• [What you need to do]
(1) Using the passage on cultural appropriation, decide whether each statement below agrees with it, answering yes or no and quoting the deciding words exactly: (a) The phrase "Indigenous European" was first used by white supremacist groups. (b) Traditional Celtic lifeways may be offered for sale to strangers provided the fee is low. (c) The Americans and Canadians pursuing "Indigenous European Knowledge" have lived in Europe.
(2) Carry on the passage on cultural appropriation from its final sentence, keeping its tone and viewpoint.

• [Source text]
Like our Indigenous (Native American and First Nations) members and advisers, with whom we stand in solidarity, we also oppose "pay-to-pray", even when it is offered at a lower fee than that of newagers like James Ray (who killed people in his attempts to appropriate the Sweat Lodge). Like those of our Indigenous allies, traditional Celtic lifeways are communal. They are based in our extended families (of origin and affinity), have checks and balances on who can lead ceremony, and must be learned in an appropriate cultural context, not offered for sale to strangers or acquaintances.

Recently there is a movement on the part of some non-Natives - Americans, Canadians and Europeans - to identify as "Indigenous European." The first people to use this phrase were white supremacist groups, who are appropriating the term "Indigenous" to make it seem like white people are somehow an oppressed minority. Others are appropriating it because they have racist stereotypes of Native people as all "mystical" and therefore white folks who call themselves "Indigenous" are somehow more mystical too. We have seen non-Natives using this cloak of "Indigenous European" in an attempt to colonize councils of actual Indigenous people, and to even lead and pretend to speak for real Indigenous People. This is an act of racism and attempted cultural genocide.

Some of the Americans and Canadians who are calling themselves "Indigenous European" are actually claiming to be allies of First Nations Peoples, but our non-Native members have found that these non-Natives act very differently when they think no Native people are listening. Some of them have confided in our white members that they are supporting ceremony-sellers and are themselves involved in appropriating from Native Peoples. What we have seen so far with the Americans and Canadians who are claiming to be pursuing "Indigenous European Knowledge," is that they have never lived in Europe and, in every case we are aware of, they are not rooted in any European or Celtic Earth-honoring tradition; rather, all the ones we have met are Wiccans, newagers, pretendians, or racists who are not following a spiritual path of any kind.

• [Listed records]
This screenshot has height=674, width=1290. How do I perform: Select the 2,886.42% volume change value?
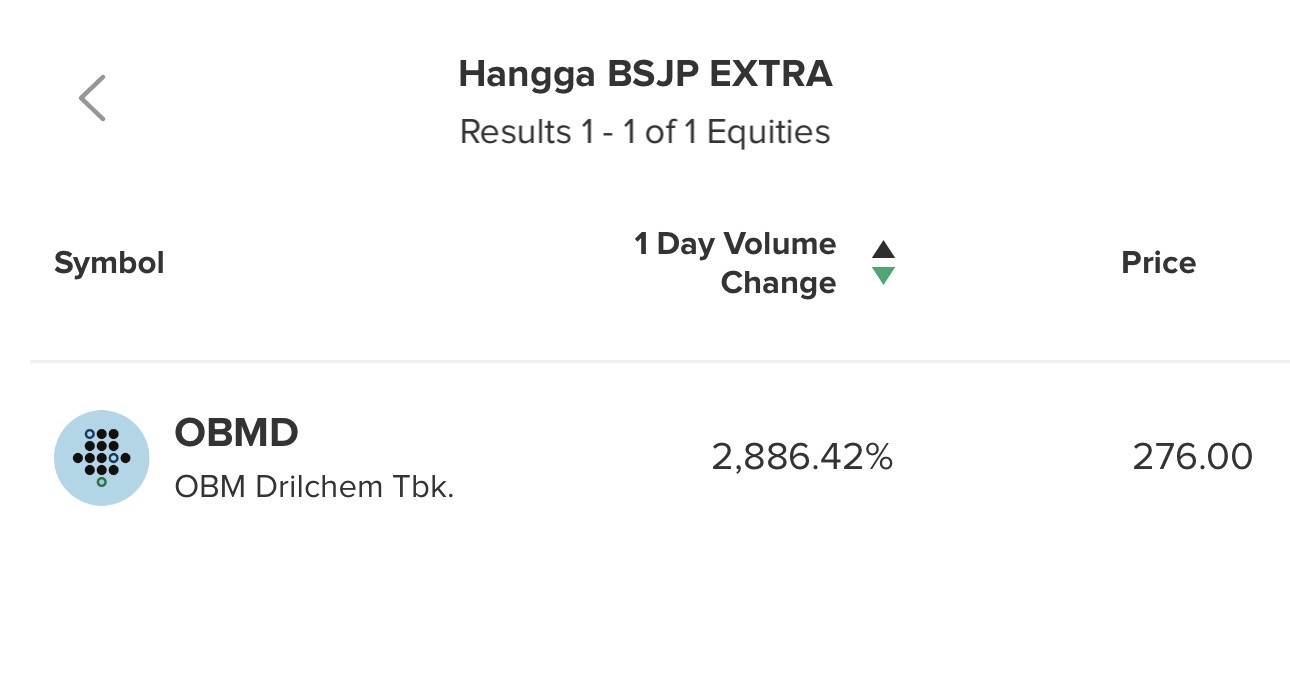click(801, 457)
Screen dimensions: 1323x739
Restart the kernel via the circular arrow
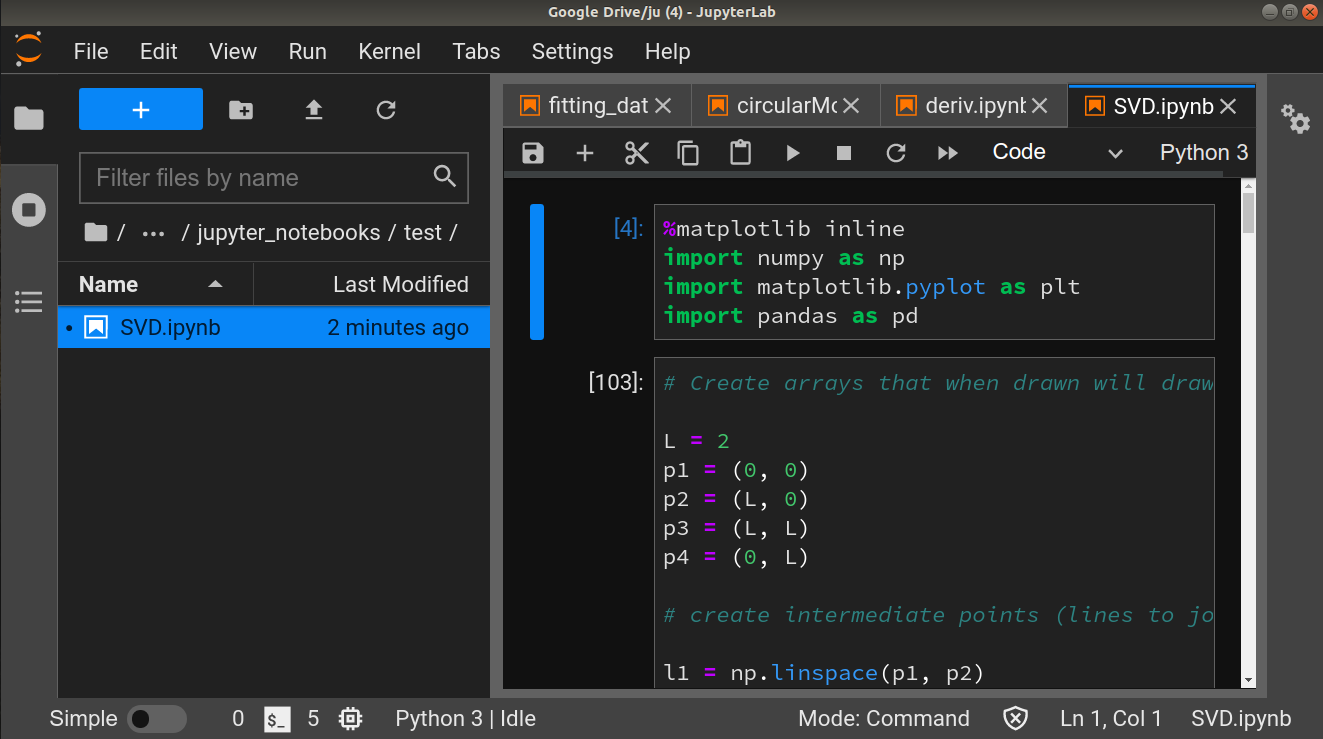pyautogui.click(x=895, y=152)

• [Answers to the exercise]
(1)
(a) Yes: "The first people to use this phrase were white supremacist groups"
(b) No: "not offered for sale to strangers or acquaintances"
(c) No: "they have never lived in Europe"

(2)
We are shocked and appalled at these attempts by non-Natives to displace and disappear Native Peoples, and we strongly advise non-Native people to shun the use of "Indigenous" or "Indigenous European" for ourselves or our spiritual traditions. We already have terminology, in our own languages, for our ancestral, earth-honoring ways; we don't need to steal terms and identities from brown people. From this point forward, if you are an American or Canadian non-Native who insists on calling yourself "Indigenous" or "Indigenous European" we will assume you are an appropriator and a racist.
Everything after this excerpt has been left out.